Reinsurance accounting is followed for ceded and assumed transactions that provide indemnification against loss or liability relating to insurance risk (i.e.
risk transfer). To meet risk transfer requirements, a reinsurance agreement must include insurance risk, consisting of underwriting, investment, and timing risk,
and a reasonable possibility of a significant loss to the reinsurer. If the ceded and assumed transactions do not meet risk transfer requirements, the Company
accounts for these transactions as financing transactions.
Premiums, benefits, losses and loss adjustment expenses reflect the net effects of ceded and assumed reinsurance transactions. Included in other assets are
prepaid reinsurance premiums, which represent the portion of premiums ceded to reinsurers applicable to the unexpired terms of the reinsurance contracts.
Included in reinsurance recoverables are balances due from reinsurance companies for paid and unpaid losses and loss adjustment expenses and are presented
net of an allowance for uncollectible reinsurance.
The Company evaluates the financial condition of its reinsurers and concentrations of credit risk. Reinsurance is placed with reinsurers that meet strict
financial criteria established by the Company. The Company entered into two reinsurance transactions upon completion of the sales of its Retirement Plans
and Individual Life businesses in 2013. For further discussion of these transactions, see Note 2 - Business Dispositions and Note 7 - Reinsurance of Notes to
Consolidated Financial Statements.
Deferred Policy Acquisition Costs and Present Value of Future Profits
Deferred policy acquisition costs ("DAC") represent costs that are directly related to the acquisition of new and renewal insurance contracts and incremental
direct costs of contract acquisition that are incurred in transactions with either independent third parties or employees. Such costs primarily include
commissions, premium taxes, costs of policy issuance and underwriting, and certain other expenses that are directly related to successfully issued contracts.

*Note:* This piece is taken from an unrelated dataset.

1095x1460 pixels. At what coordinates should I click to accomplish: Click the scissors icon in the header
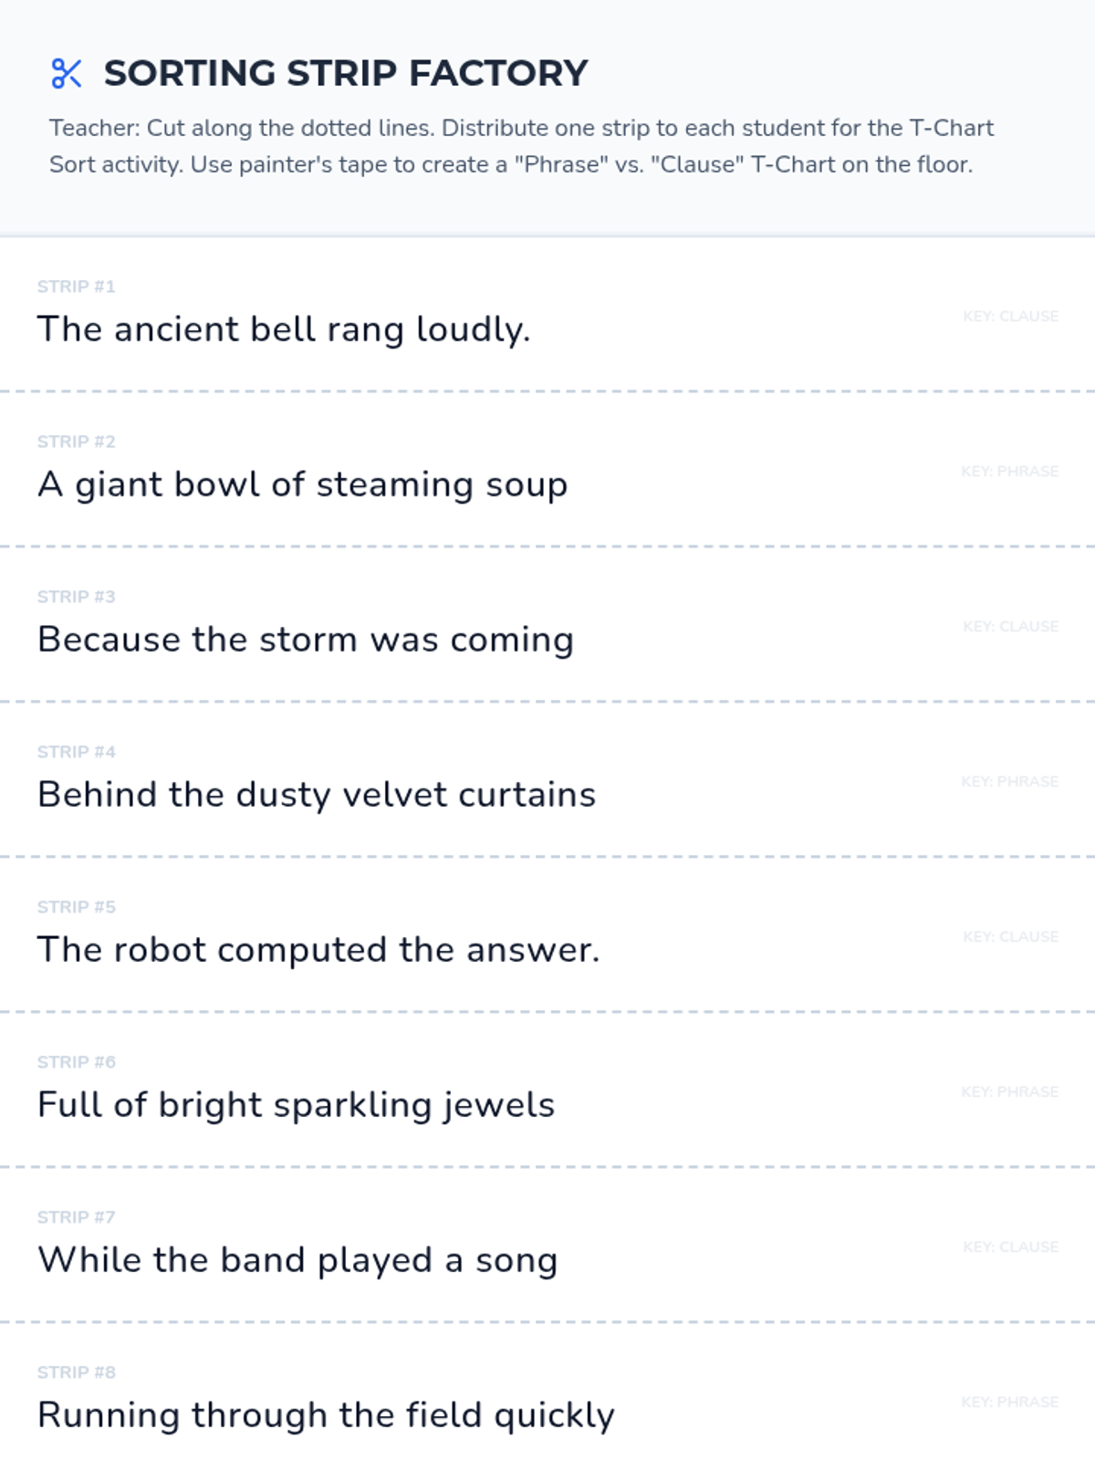click(x=67, y=74)
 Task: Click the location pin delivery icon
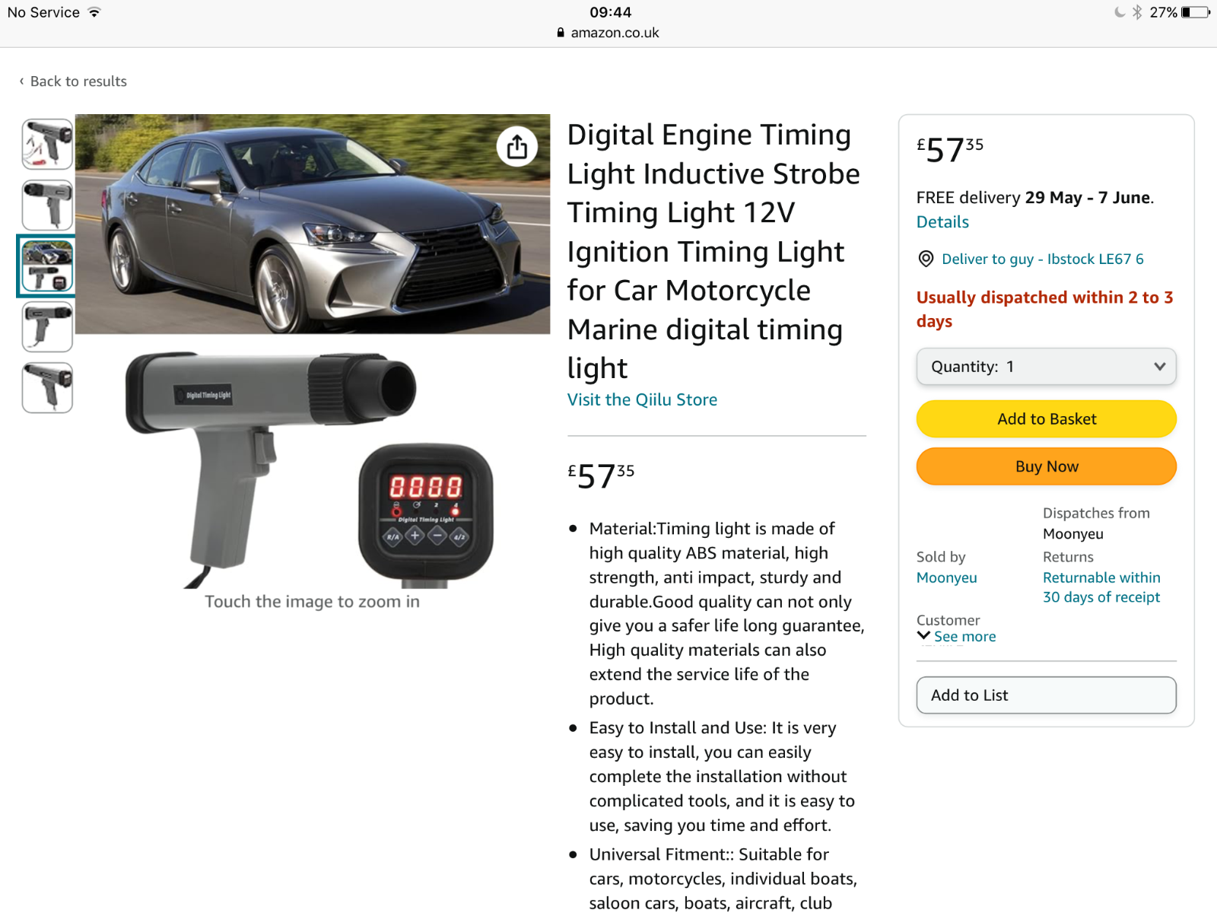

For property and casualty insurance products and group life, disability and accident contracts, costs are deferred and amortized ratably over the period the
related premiums are earned. Deferred acquisition costs are reviewed to determine if they are recoverable from future income, and if not, are charged to
expense. Anticipated investment income is considered in the determination of the recoverability of DAC.